Yeah I agree I don’t want bleeding edge hence why I won’t be using anything Arch-based (despite the fact that Arch-based systems are the ones I’m most familiar with, I’m typing this on an Artix system rn). But there is definitely a middle ground between bleeding edge and outdated, and I imagine a server should want to be somewhere between the middle and outdated, depending on how they balance stability and security.
I’m also not categorically opposed to using Debian. Ubuntu was my first Linux distro so I’m at least more familiar with Debian-based distros than most other popular server distros. I was just thinking probably not Debian because of how old its packages are and that I’m fairly concerned with security.
Debian runs on most cloud servers, it’s pretty secure. The outdated packages refer mostly to apps, which is the reason why Debian is so stable. No frills and boring. Documentation is plenty on the internet and for server space it’s probably the most compatible OS.
I’m running Debian 11, kernel 6.10 on Odroid. Arch on my desktop.
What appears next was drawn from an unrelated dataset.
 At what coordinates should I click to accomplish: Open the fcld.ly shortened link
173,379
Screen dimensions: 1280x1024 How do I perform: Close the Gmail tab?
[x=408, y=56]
I love Debian for servers. Super stable. No surprises. It just works. And millions of other people use it as well in case I need to look something up.
And even when I’m lazy and don’t update to the latest release oldstable will be supported for years and years.
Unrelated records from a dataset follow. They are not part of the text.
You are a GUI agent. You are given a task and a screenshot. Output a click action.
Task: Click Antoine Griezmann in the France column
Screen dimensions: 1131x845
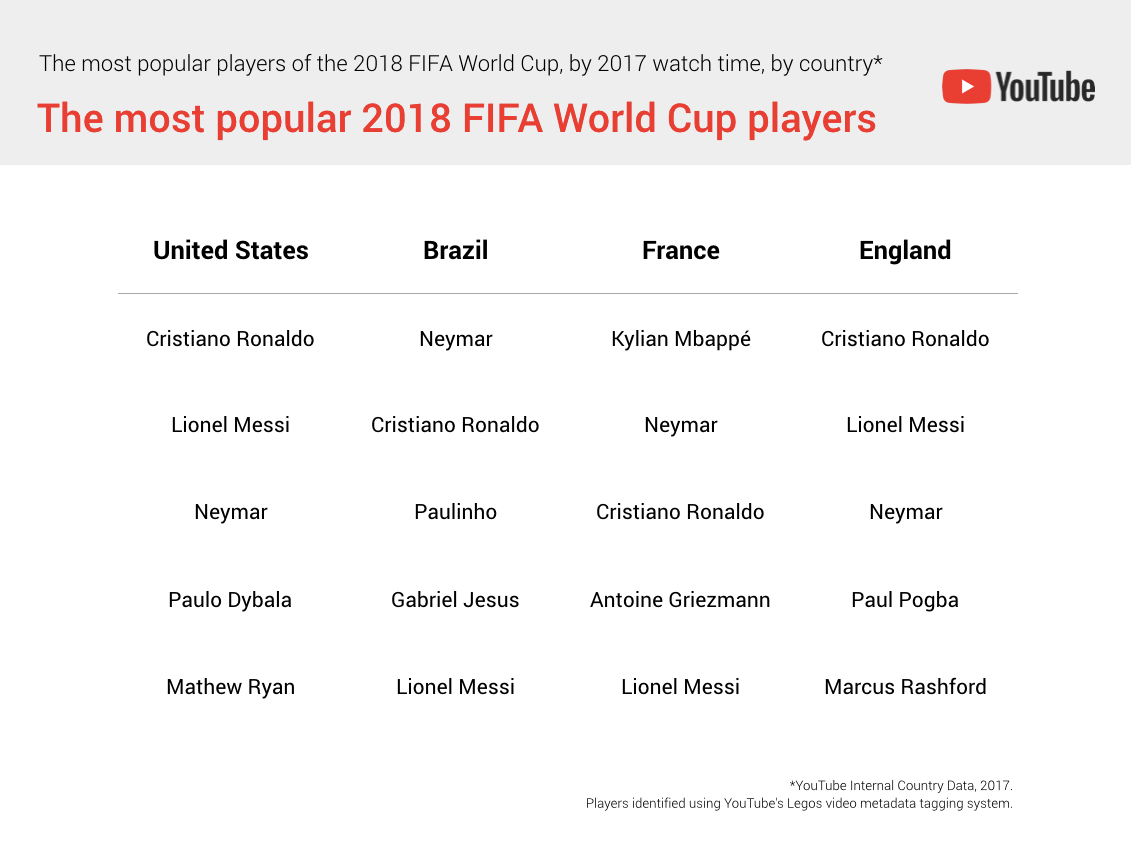(680, 600)
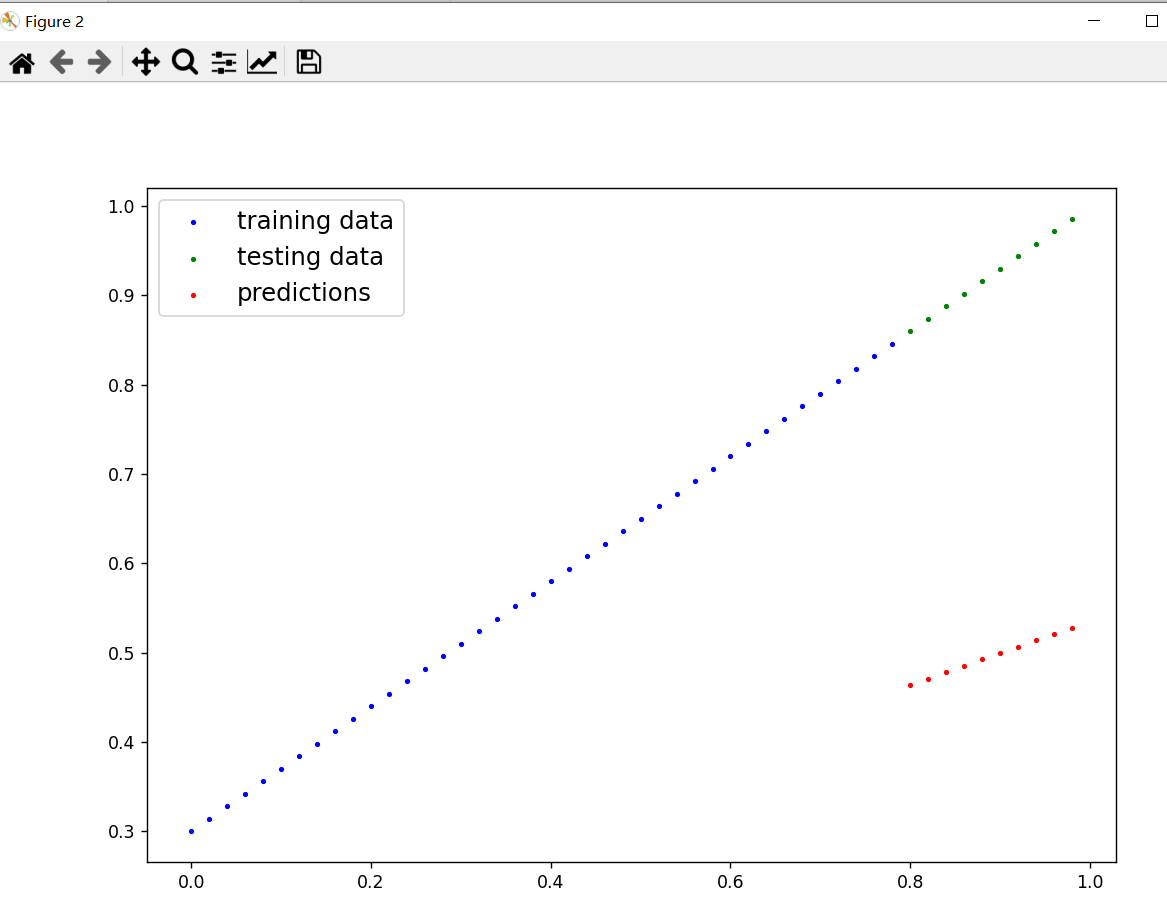Open the Edit axis and curve parameters icon
Viewport: 1167px width, 915px height.
(x=262, y=62)
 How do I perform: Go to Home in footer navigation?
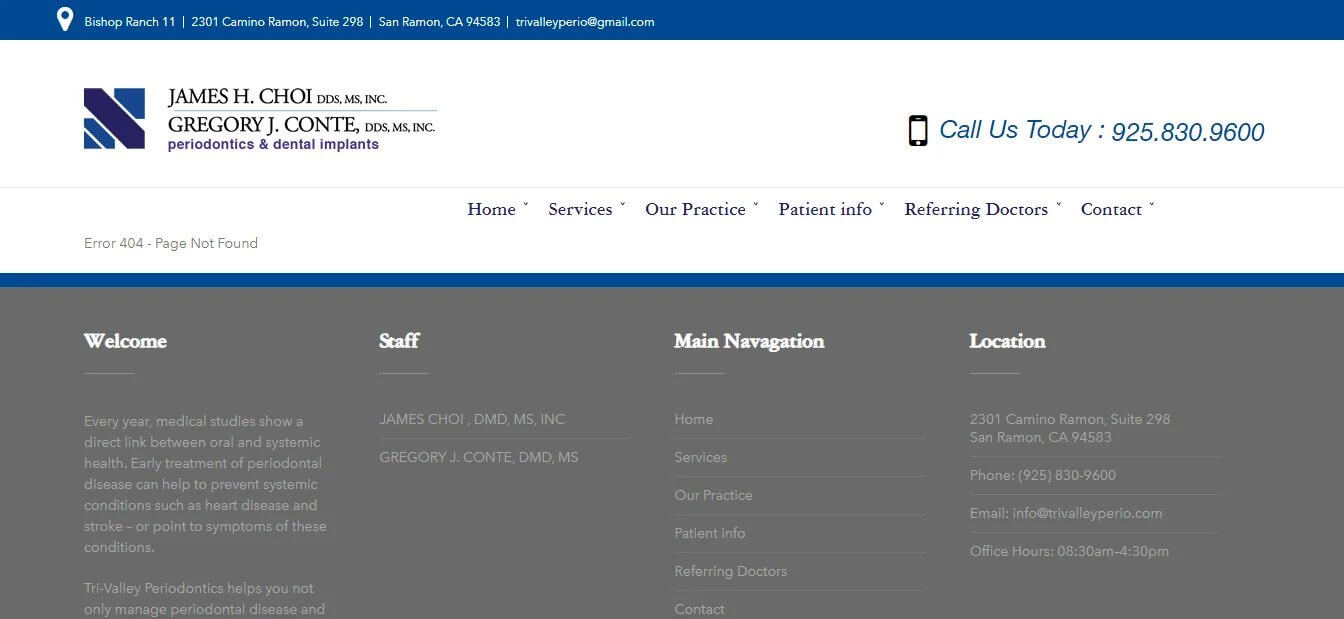click(x=693, y=419)
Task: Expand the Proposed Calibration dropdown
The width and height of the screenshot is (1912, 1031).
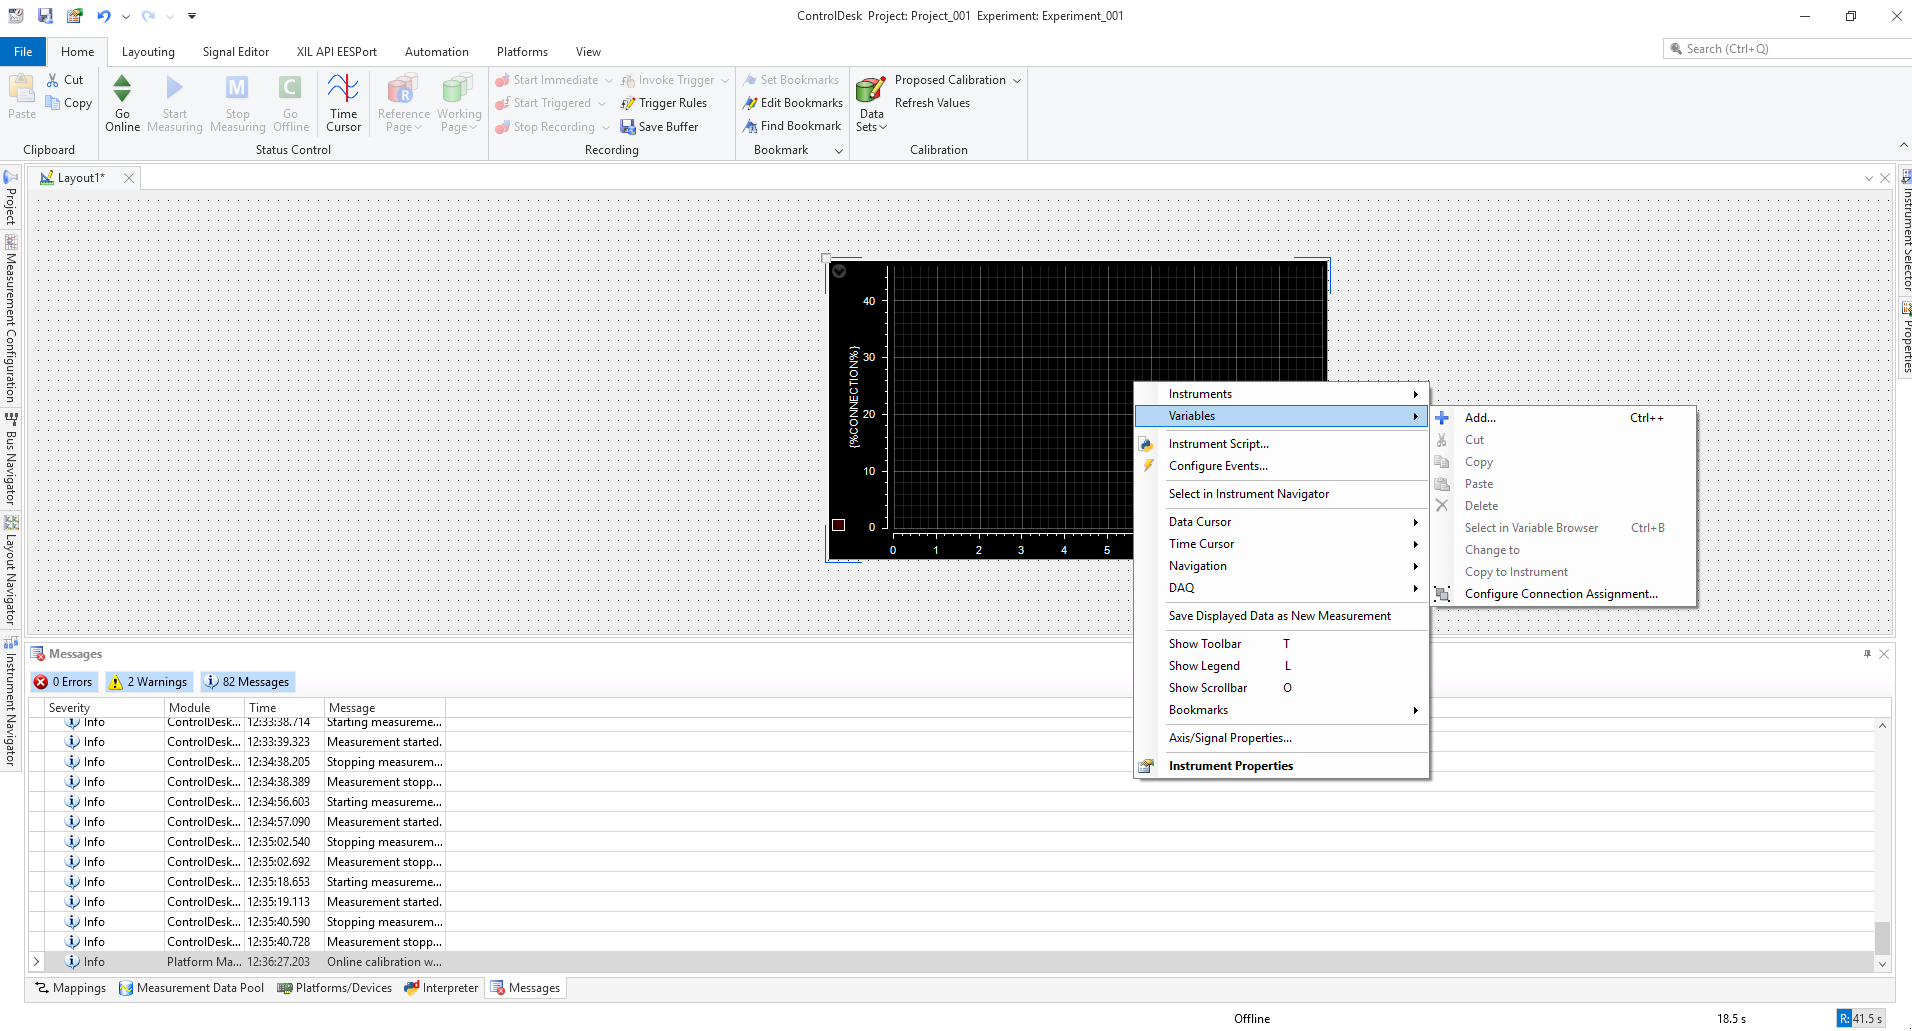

@bjoern_tantau @communism That ‘support for years and years’ means security support. So even if the nominal versions stay stable, security fixes are backported. Security scans that only check versions usually give false positives: they think fixes in newer versions are not present when in fact they are.
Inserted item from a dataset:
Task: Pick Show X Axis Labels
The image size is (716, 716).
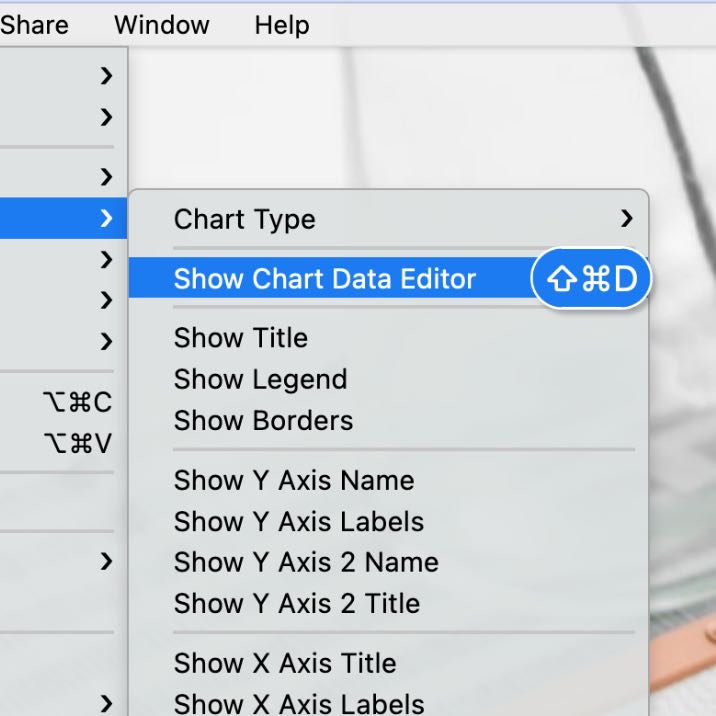Action: [x=299, y=703]
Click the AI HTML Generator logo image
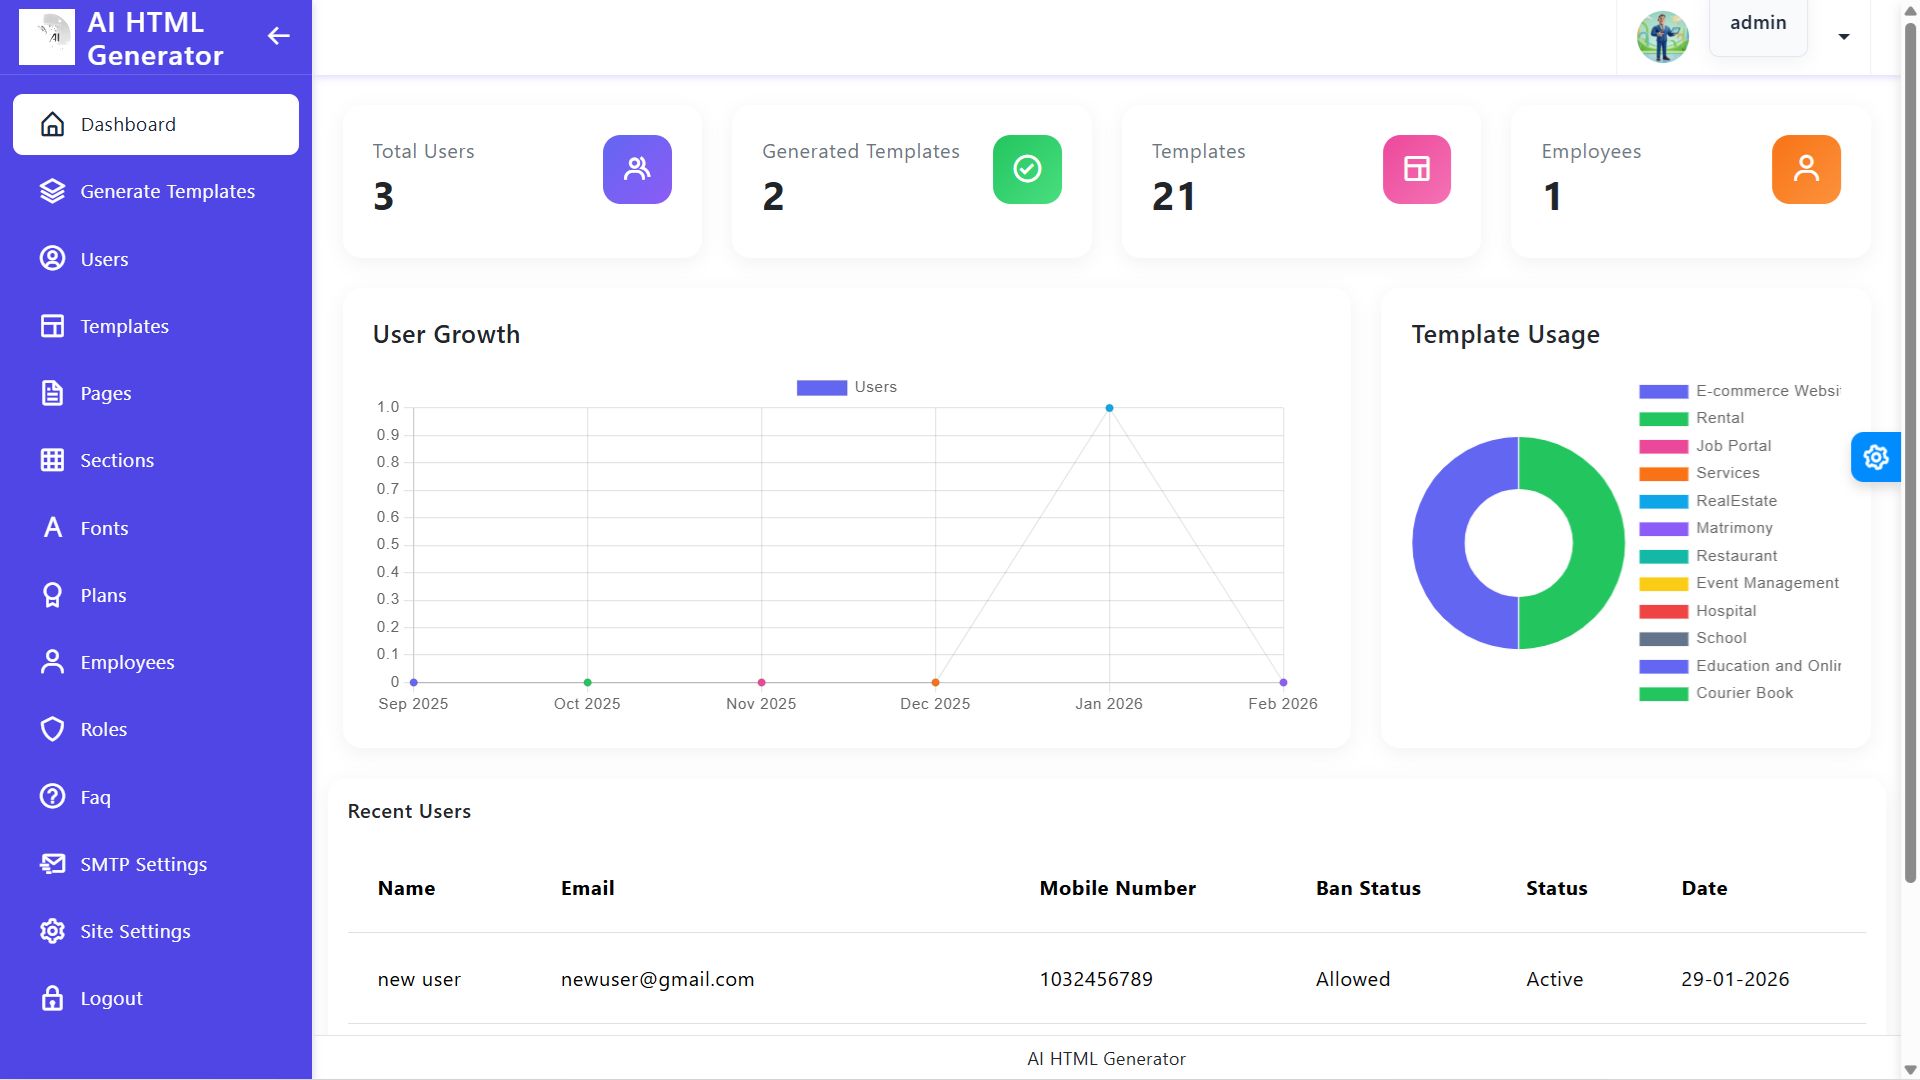The image size is (1920, 1080). coord(47,37)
Many others distros do exactly the same. I only chose Debian because the amount of software already packaged in the distro itself is bigger than any other, barring 3rd party repos.
I switched mine to NixOS a while ago. It’s got a steep learning curve, but it’s really nice having the entire server config exist in a handful of files.
Dietpi.. For no particular/proper reason other than its (extreme) focus on minimalism.
Love me some dietpi! Was pleasantly surprised of how smart and easy it was to use 🙌
@GustavoM @communism I think Alpine is better. It’s also very minimalist, but without going too bespoke so it’s still easy to google a solution.
Personally, I use Rocky Linux on my servers. It’s stable, and has plenty of support since it’s RHEL-based. It’s supported until 2030 or so, and it doesn’t have any of the cloud-init or netplan stuff that Ubuntu Server has.
It’s also pretty simple to set up docker/podman containers, although you need the EPEL for podman-compose and for a lot of other packages, but once you get your setup the way you like it, it just keeps running and running.
Always, always, always: Debian. It’s not even a debate. Ubuntu is a mess for using as a server with their snaps bullshit. Leave that trash on the desktop, it’s a mess on a server.
Snaps are meant for server applications but yeah
Snaps are meant for server applications
That’s a frightening statement. I don’t work in secret-squirrel shit, but I do private-squirrel stuff, and snaps are just everything our security guys wake up at night to, screaming. Back when I ran security for a company, the entire idea would have been an insta-fuckno . Please, carefully reconsider the choices that put you in a position where snaps are the best answer.
why is that?
Do explain with reasoning please!
I tried them by standing up a snap based docker server and it was a nightmare. Never again.
Ubuntu server, though I am thinking of using arch even though it is a rolling distro. It doesn’t really matter. As long as docker is supported, I am fine using any.
Do you have a plan on how you’d do version controlling on Arch? It’d be annoying to upgrade, something breaks, and you can’t easily roll back.
Snapper.
I wouldn’t personally use Arch on a server. The rolling release could cause a lot of problems, especially since you lack the ability to seamlessly integrate older versions of packages like with gentoo masking.